The draft e-Governance Policy and its implications on patent law in India

A look at the draft e-Governance policy and its implications on patent law in India

The Department of Information Technology (DIT), Government of India (GoI) recently came out with a draft (V1.1)  Policy on Open Standards for e-Governance, (POS-e-GOV), available here.

 

The objective of this Policy is to “promote technology choice, avoid vendor lock-in and aims for reliable long-term accessibility to public documents and information in Indian context.”

 

There have been prior discussions on the topic at this blog, for example here but those discussions were on a previous version of the  policy.

 

The current draft of POS-e-GOV contain a six mandatory clauses for an identified standard to be identified as an “Open standard”.  Of the six clauses there are two that may be of greater interest to patent practitioners in India. They are clauses 4.1.2 and 4.1.4  

 


4.1.2:  The patent claims necessary to implement the Identified Standard shall be available on a Royalty-Free basis for the life time of the Standard. If such Standards are not found feasible then in the wider public interest, Fair, Reasonable and Non Discriminatory terms
and conditions (FRAND) or Reasonable and Non Discriminatory terms and conditions (RAND) with no payment could be considered.

 

4.1.4:  Identified Standard shall be recursively open.

 

 
Before going into the detailed ramifications of these two clauses, a brief backgrounder is provided for some of the terms used in POS-e-GOV.  The first clause provides for a Royalty Free (RF)-Fair, Reasonable and Non Discriminatory  (FRAND) terms.  To understand, RF-FRAND terms, it is necessary to take a look at RAND terms:

POS-e-GOV defines RAND and FRAND as:

 

RAND:  Reasonable And Non-Discriminatory.  RAND is a phrase that international standards groups use to describe terms to which a patent contributor to a standard must adhere. If a technology which is part of the standard is to be licensed for a fee, the terms must be (i) non-exorbitant, (ii) published, and (iii) the same for all implementers (rather than subject to individual negotiation).  

 

FRAND:  Fair Reasonable And Non-Discriminatory.  FRAND is a phrase that international standards groups use to describe terms to which a patent contributor to a standard must adhere. If a technology which is part of the standard is to be licensed for a fee, the terms must be (i) impartial, (ii) non-exorbitant, (iii) published, and (iv) the same for all implementers (rather than subject to individual negotiation). 

 

There are certain issues with the definitions as provided in POS-e-GOV because they deviate from the generally accepted definitions of these terms.  

 

RAND terms, in general in the standards area, are a basic commitment for a standard setting organization (SSO) member to agree to license its Necessary/Essential patent claims on reasonable and non-discriminatory (RAND) terms and conditions.  The idea is that in exchange for adopting a standard that includes the patented technology of a SSO member, that member gives up a part of its rights and agrees to offer licenses to all who wish to implement or practice the standard, including the patented technology.

### SOURCE MATERIAL
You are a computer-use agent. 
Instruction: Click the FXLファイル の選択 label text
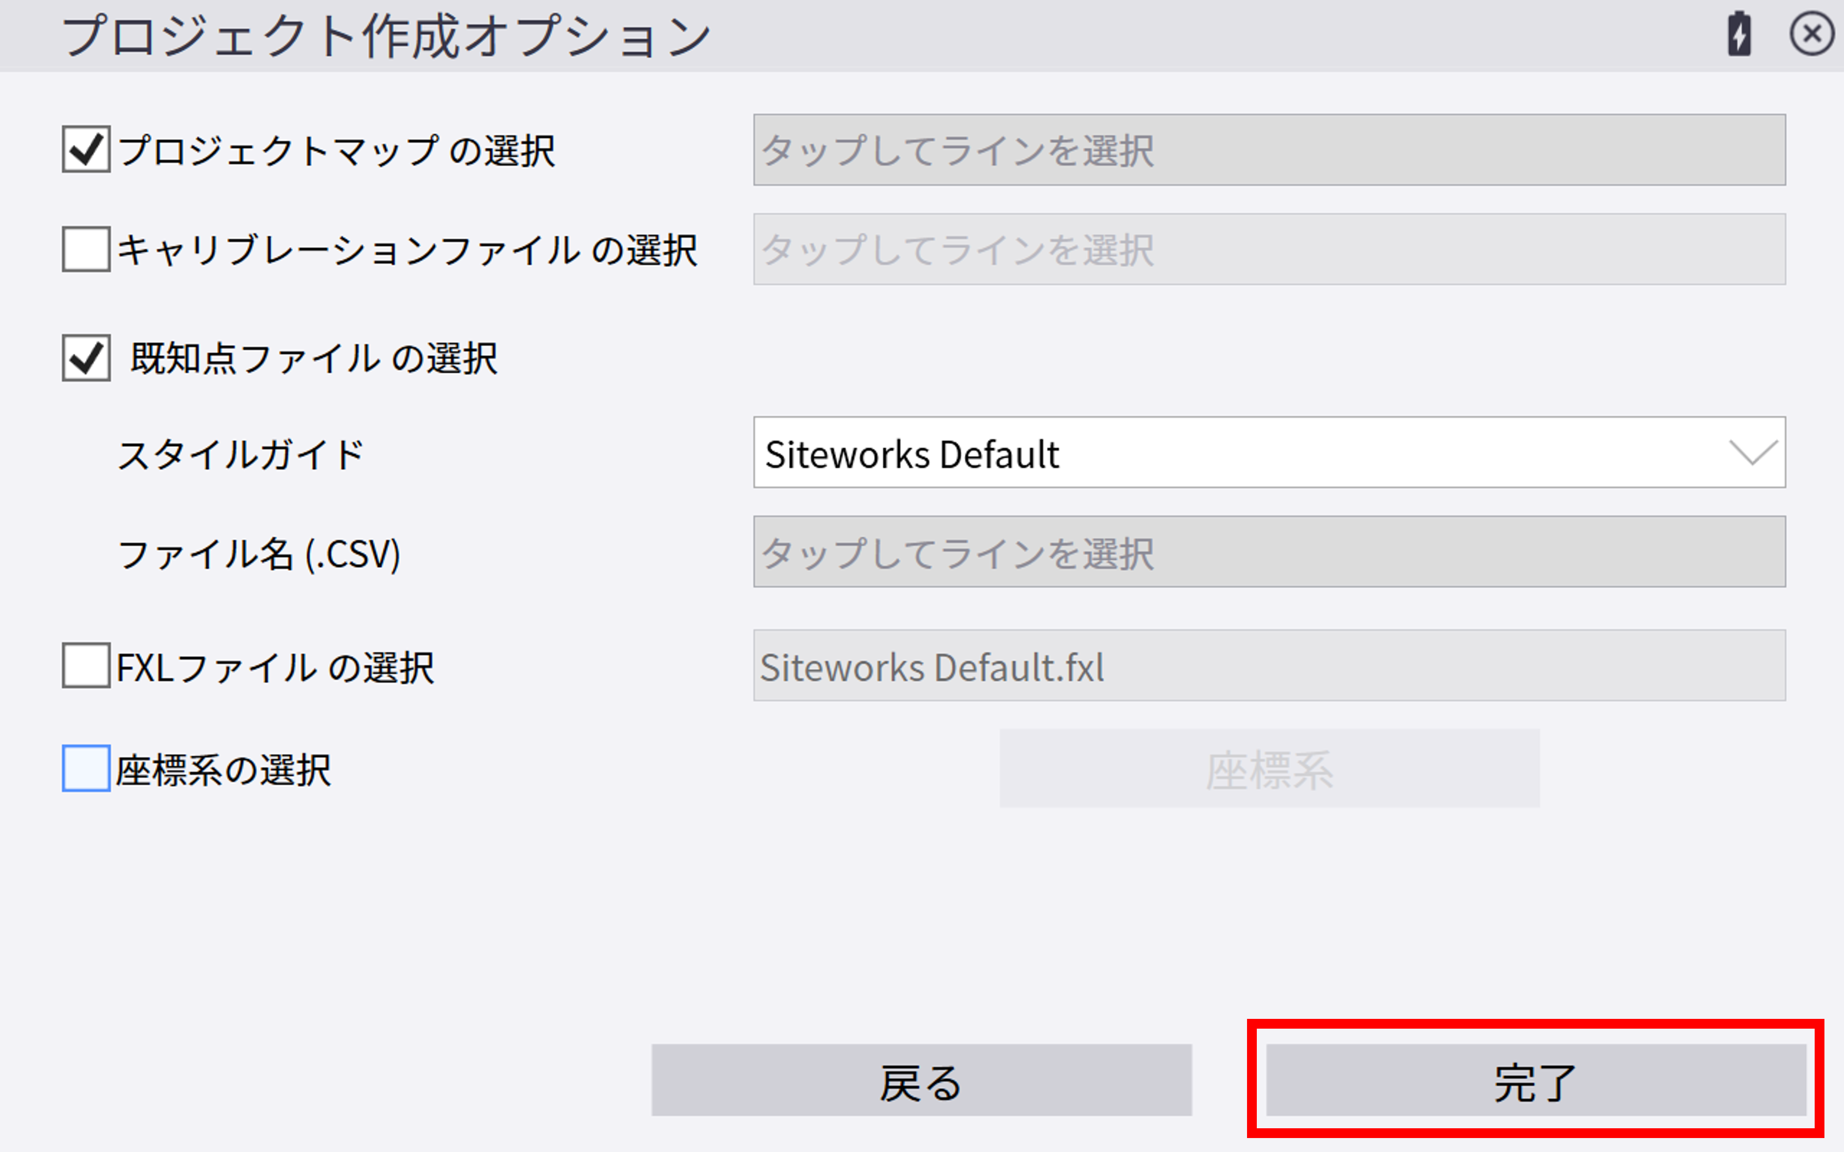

### WRITTEN EXERCISE 1
In the passage on India's draft e-Governance policy, condense the paragraph that begins "RAND terms, in general in the standards area" into two sentences while keeping its main facts.
### WRITTEN EXERCISE 2
Write the next part of the passage on India's draft e-Governance policy, picking up after its final sentence.

### TASK OUTPUT 1
In standards work, RAND terms generally mean a basic commitment by a standard setting organization (SSO) member to license its necessary or essential patent claims on reasonable and non-discriminatory terms. In return for having its patented technology adopted into a standard, the member gives up part of its rights and agrees to offer licenses to everyone who wants to implement or practice the standard.

### TASK OUTPUT 2
There are two key variables in a RAND discussion:  The RAND terminology is inherently flexible so that it can be used in varying conditions and business engagements and a RAND term does not mean that two prospective licensees will receive exactly the same patent.  A RAND license may include a royalty free license and any other term or condition that may arise in settling a business arrangement between companies.  In other words, a RAND term is a commitment to negotiate a license a licensor and prospective licensee must negotiate the actual terms of a license.  Flexibility of terms is a hallmark of a RAND license.  

 

Note that POS-e-GOV definition states that RAND terms are the “same for all implementers.”  This is not the provided for in the RAND terms. See for example the definition of RAND terms in the patent license policy of World Wide Web Consortium (W3C) available here.  The W3C had initially proposed RAND licensing but later settled for Royalty Free (RF)-RAND terms.

 

There is considerable debate about RAND terms and POS-e-GOV gives a certain twist to the definition itself.  

 

Necessary Claims:  Companies that participate in licensing a standard, often like to know the amount of any patent royalties they may have to pay before adoption of a new standard and may ask any member company to provide them with patent claims to disclose the existence of such claims in the belief  that the participants may determine the royalties due to that patentee/owner/assignee.  Accordingly, IP policies generally contain a disclosure requirement of necessary Claims. This is a circular reference problem because there is no apriori knowledge of a necessary claim before a standard is defined.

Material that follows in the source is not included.